Variable operating costs are costs that depend on the amount of business you’re doing, such as packaging and shipping costs. (When examining product costs and variable operating costs you’ll come up with a figure known as margin. Your margin is your revenue minus product and variable operating costs prior to adjustment for fixed costs.)
Fixed operating costs are locked in costs that occur regularly for your business and do not vary based on business volume. An example of fixed costs would be rent, insurance, employee compensation, accounting fees, etc. Taxes and licenses for vehicles are also fixed costs.
Interest expenses are essentially how much interest you pay each year on the outstanding debt of your business.

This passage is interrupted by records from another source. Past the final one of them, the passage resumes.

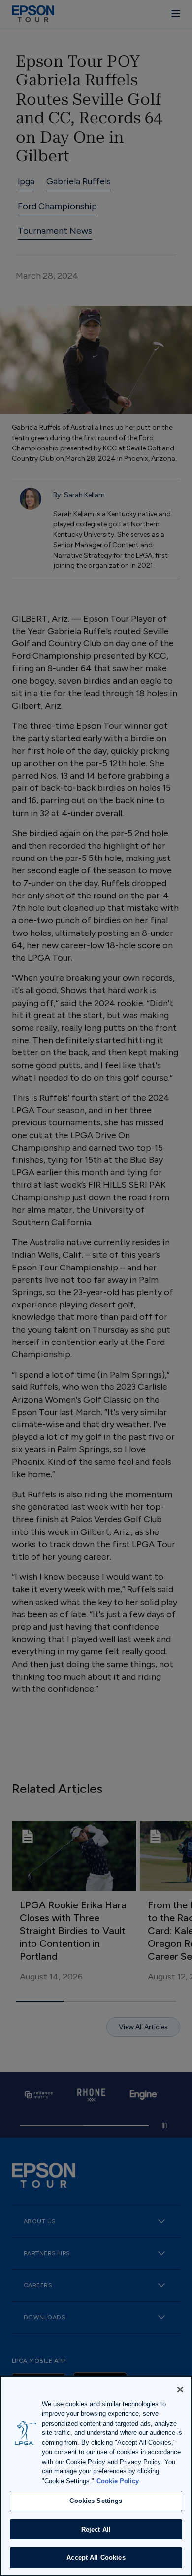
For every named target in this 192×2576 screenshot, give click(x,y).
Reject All (96, 2529)
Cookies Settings (95, 2500)
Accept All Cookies (95, 2557)
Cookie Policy (117, 2481)
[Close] (180, 2389)
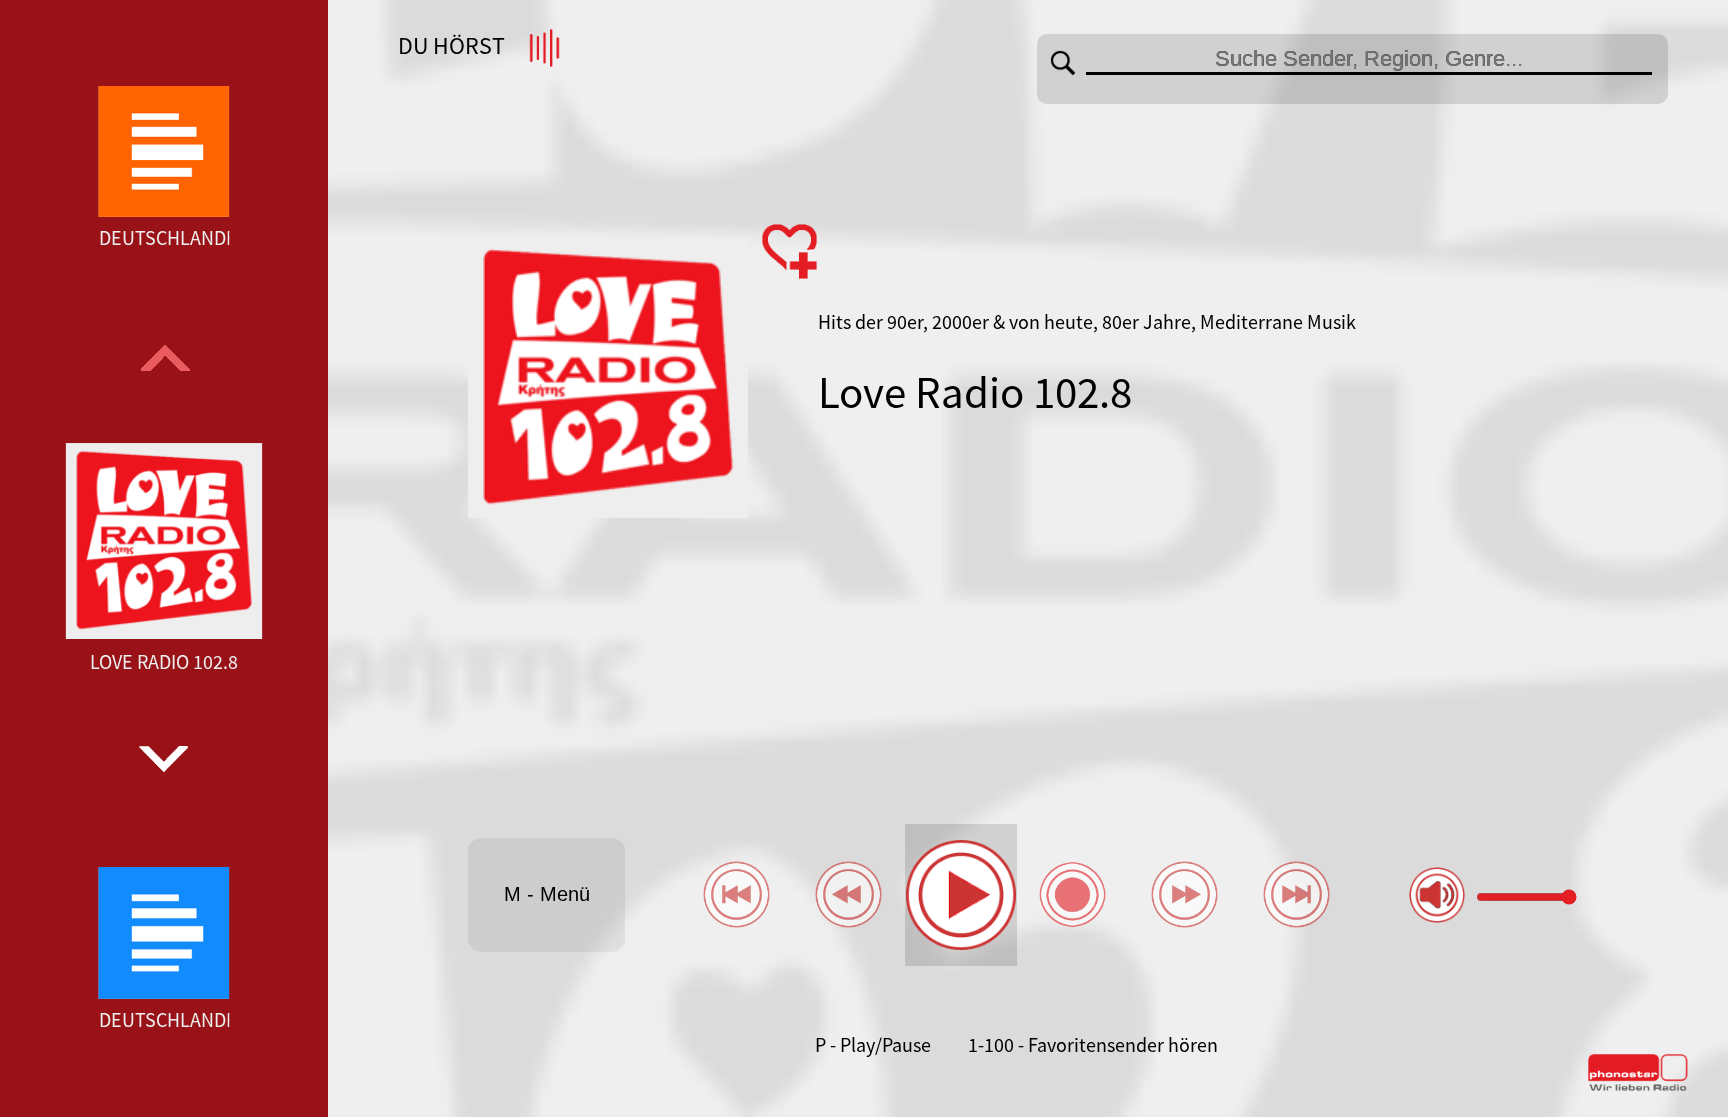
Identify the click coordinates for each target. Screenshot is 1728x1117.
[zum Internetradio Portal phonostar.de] (1638, 1087)
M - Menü (547, 894)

Once you have a good grip on your profit model, you can begin considering ways to boost your profits. If you feel your fixed operating costs are too high, you may consider finding a less expensive place of business to rent or right-sizing your workforce or contracting some duties out. If costs are beginning to take a large bite out of your revenues, it may be time to more aggressively push to broaden your customer base or it may be a better idea to raise prices to reflect your increased costs of doing business. If variable operating costs are rising at an uncomfortable rate, you may want to address the increased cost of doing increased business by finding new delivery and packaging options.
The profit model provides a valuable snapshot of your business that you can use to gauge your costs and revenues to determine methods of protecting and increasing your profits. Analyzing and applying the knowledge learned from profit models takes experience, and new business owners may want to find a mentor to help guide them through the process of learning how to read profit models and apply what they’ve learned.